The implication is that higher tax rates can pave the way to economic growth. The evidence on that question, however, is mixed. It's true that many studies show that changes in taxes don't have a big short term effect on the labor supply. But as Michael Keane University of New South Wales economist pointed out in a recent survey of studies on the issue, a sizable minority of studies show a large effect. Keane's survey also reports that labor force participation by women is heavily affected by tax changes, which suggests that in the long term tax changes can matter quite a bit. Still, it's hard to be too confident about any of this because we really don't have a great idea of which policies tend to lead to economic growth, especially over time. One way to read a recent Congressional Research Service report on how taxes affect the economy is that nothing affects economic growth.
But let's put all that aside for now. Most of us can agree that the Clinton years, which saw growing median incomes as well as tiny deficits and steady economic growth, were economic good times, and we'd all like to see that sort of economic performance repeated. If that's the case, then why should we limit ourselves to just replicating one tiny fragment of Clinton-era governance—higher tax rates on a fairly small number of earners? Why not replicate other aspects of Clinton's policy mix as well?
Probably because that would entail mentioning something that Obama's frequent invocations of the Clinton years always ignore: that Clinton's spending levels were far, far lower than they have been for the last four years—or than President Obama has called for them to be in the years to come.
That's true no matter how you measure it.
Government spending as a percentage of the economy fell during the Clinton presidency, starting at 21.4 percent and finishing up at about 18.2 percent of GDP in both 2000 and 2001. In 1993, Clinton's first budget spent $1.4 trillion. The last budget he helped create spent $1.8 trillion. So far, President Obama has spent about $3.5 trillion every year, averaging more than 24 percent of GDP.
Republicans would, of course, find their own reasons to oppose budgets that looked more like Clinton's. Not only would they object to higher tax rates, they would also be appalled by Clinton's defense budgets, which were quite small compared to today's bloated military appropriations. Clinton spent an average of about $377 billion on defense each year, compared with annual spending that's risen past the $700 billion mark under President Obama. Clinton actually let spending on defense fall each year he was in office. Today, on the other hand, Republicans are working desperately to prevent defense "cuts" in the sequester that would let military spending continue to grow over the next decade.

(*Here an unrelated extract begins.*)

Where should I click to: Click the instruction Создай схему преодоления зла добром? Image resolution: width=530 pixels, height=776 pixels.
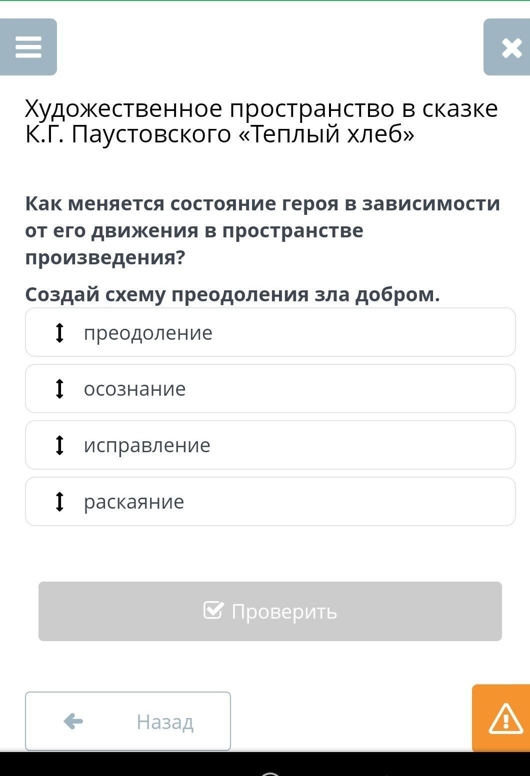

A truer Clintonian agenda, meanwhile, wouldn't only complicate President Obama's spending plans. It would also require Obama to openly pursue higher tax rates on middle class earners as well as their wealthier counterparts—something he and many in his part have explicitly rejected. Indeed, such an agenda would be difficult in part because it would reveal the true cost of the federal government. We may not know exactly what policy mix is the absolute best for economic growth. But we do know that Clinton's economy was strong, and that he came as close as any modern president to balancing the federal budget—and he did it both by taxing most everyone at higher rates and by spending a lot less on the federal government than we do now.